There lived a princess who’s heart was as soft and malleable as candle wax held just long enough in your hand. This princess lived in a great forest, surrounded by woodland creatures, which she called her friends. Each friend was able to leave a small impression on her heart. A paw print here, a soft snuggle mark there, and soon the princess’s heart was a kaleidoscope of happiness. 
The princess was very proud of her heart and wore it on her sleeve for anyone to see and read. She came up to the Mama Bear and said, “Mama Bear! Look! Isn’t my heart a thing of beauty?” But the Mama Bear only sniffed. She’d seen prettier hearts and was doubtful the princess was actually worth all the little markings evident in the wax. 
“Others may leave a smile on your heart, little princess, but I see you for who you really are. You bask in other’s glory while hiding your own selfish needs from the world.” 
Mama Bear’s words stung the princess and as the lumbering mammal turned to leave, her paw carelessly swiped out and cut a neat, sharp line right down the middle of the heart.
Unable to endure the shock and pain, the princess ran into the forest. Her feet trembled against the uneven moss and grass and soon she fell to her knees beside Papa River.
With tears enough to overflow the banks, Papa River soon took notice.
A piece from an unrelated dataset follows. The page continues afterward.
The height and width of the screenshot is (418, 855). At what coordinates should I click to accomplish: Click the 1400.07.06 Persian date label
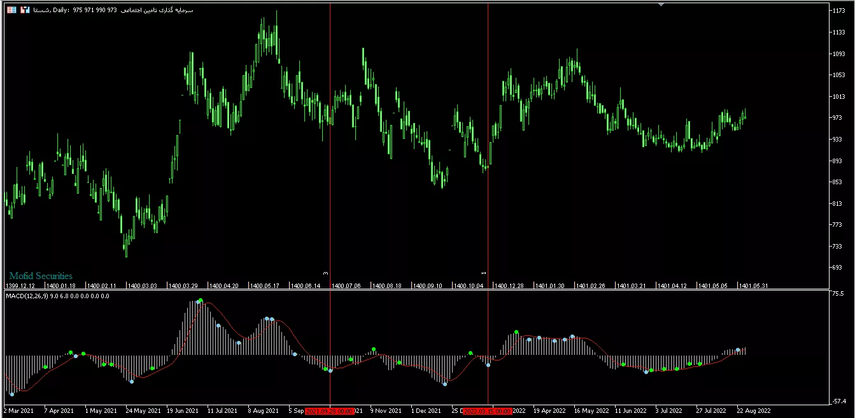click(x=346, y=286)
The throbbing heart still aching, the princess found the only way she could cool the pain was by putting her softened heart in the cold, fresh, life-giving water of the river. 
Papa River was very kind and helped sooth the burning hurt. The gash now making its way through the middle of the heart was smoothed over time, but Papa River knew the princess could not stay at his side forever. She had a whole forest to see. Carefully, he returned the softened heart to the princess. The cool of the river had hardened the heart just enough so that it couldn’t be so easily harmed again. Or so Papa River thought.
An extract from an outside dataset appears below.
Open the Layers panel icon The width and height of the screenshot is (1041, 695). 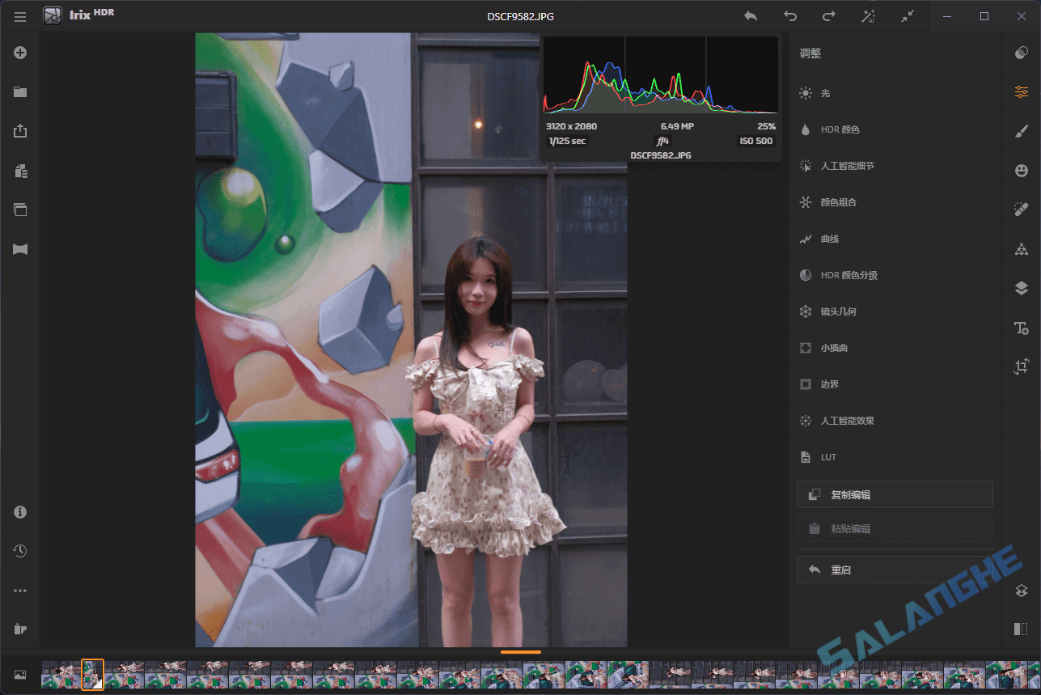point(1020,287)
Now on her journey of exploration and once more full of optimism, the princess came upon a woodcutter. He was handsome and seemed kind in a broken sort of way, and the princess found herself showing him her heart. 
“May I?” The woodcutter asked, holding out his work-hardened hands. The princess nodded and allowed the rough callouses to hold her precious item. It looked good in his hands and for awhile the woodcutter took care not to damage the soft material. Eventually, however, the roughness of his skin would leave trails of use in the waxen surface. Toward the end of their friendship, the woodcutter even forgot to take care of his axe and a long scar took its place beside the one made by the Mama Bear. 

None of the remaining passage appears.